**Görev Listesi**
• 1. Alıntılanan metindeki mıknatıs benzetmesinde, mıknatısın çekip çekmediği söylenen maddeleri sırala.
• 2. Alıntılanan metinde "İşte deccaliyet kimi" ifadesini içeren sözlerle açılıp "vesileyle de anlayacaklardır." ile kapanan bölümü harfi harfine çoğalt.

İşte deccaliyet kimi hedef alıyorsa, insanların aradıkları hidayet önderleri de orada olmuştur. Ahir Zaman'da da bu durum değişmeyecek; Ahir Zaman'ın Büyük Deccal’i de Hz. Mehdi (a.s.)'la mücadele edecektir. İnsanlar da hak dini temsil eden Ahir Zaman'ın Büyük Hidayet Önderi olan Hz. Mehdi (a.s.)'ın kim olduğunu bu vesileyle de anlayacaklardır.
Sayın Adnan Oktarın bu konuyla ilgili bir açıklaması şöyledir:
“... Firavun da günlerini alıyor bak. Mısır’ın her yerine adamlar, kervanlar gidiyor, adam toplanıyor. Yani o devrin sahtekar alimlerini topluyorlar, büyücü alimlerini. Hz. Musa (a.s.) ile karşılaştırmak için. Hayır istese Hz. Musa (a.s.)’ı şehit edebilir. Şehit edebilir. Etmiyor. Yani “onun bir kere fikren mutlaka yıkılması gerekir” diyor yani. “İnsanların kafasında izdiham kalmasın” diyor. Yani “zaten ben onu mat edeceğim” diyor, “görsünler” diyor. Onun için demokrat gösteriyor kendini. Ama işin doğrusu şimdiki birçoğuna göre daha demokrat Firavun, onu da söyleyeyim. Hakikaten. Adam, “gel tartışalım” diyor. Tartışma ortamı meydana getiriyor, konuşuyor. Şimdinin Firavunları ona da müsaade etmiyor yani, değil mi? Tartışmasız karar veriyor adam yani. Yanaşmıyor tartışmaya. Fir’a’vun’e diye geçiyor inşaAllah Kuran’da. Kuran’ın dili çok şahanedir. Bayağı güzel maşaAllah. Biz de şimdi Ahir zaman deccaline bakacağız, deccalin en çok dikkatini çeken kimse, o odur. O kişi odur. Yani gayet kolaydır. Mıknatısı tutarsın, plastiği çekmez, kağıdı çekmez, şak demiri çeker. Değil mi? Hah dersin Mehdi (a.s.) bu. Yani çünkü onu ilgilendiren odur. Mıknatıs ondan anlar, demirden anlar. Değil mi? Plastik etkilenmez ondan, hiçbir şey etkilemez. İnşaAllah.”
(Sayın Adnan Oktar’ın harunyahya.tv’deki canlı sohbetinden, 18 Mart 2010)

**Veri Bloğu**

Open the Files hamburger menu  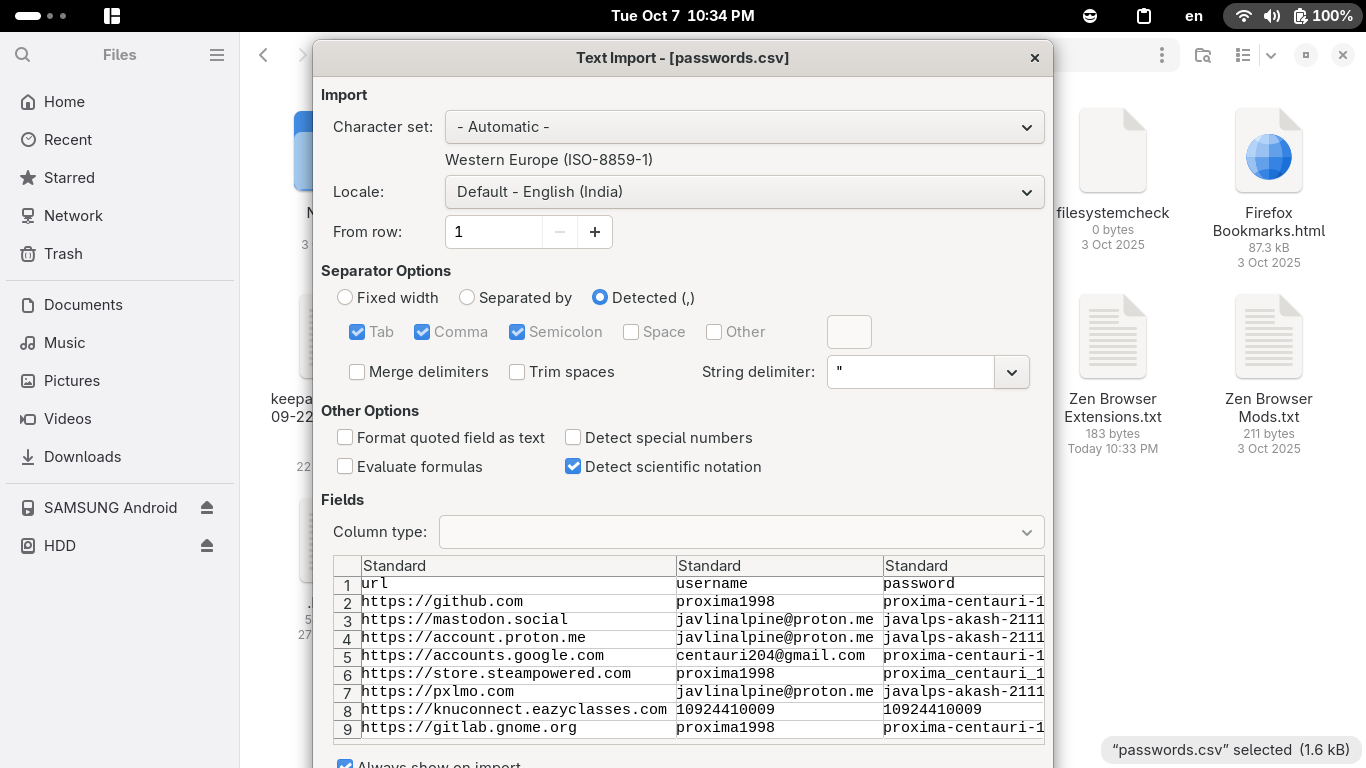pyautogui.click(x=217, y=55)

**Alıştırma Cevapları**
• 1. plastik, kağıt, demir

• 2.
İşte deccaliyet kimi hedef alıyorsa, insanların aradıkları hidayet önderleri de orada olmuştur. Ahir Zaman'da da bu durum değişmeyecek; Ahir Zaman'ın Büyük Deccal’i de Hz. Mehdi (a.s.)'la mücadele edecektir. İnsanlar da hak dini temsil eden Ahir Zaman'ın Büyük Hidayet Önderi olan Hz. Mehdi (a.s.)'ın kim olduğunu bu vesileyle de anlayacaklardır.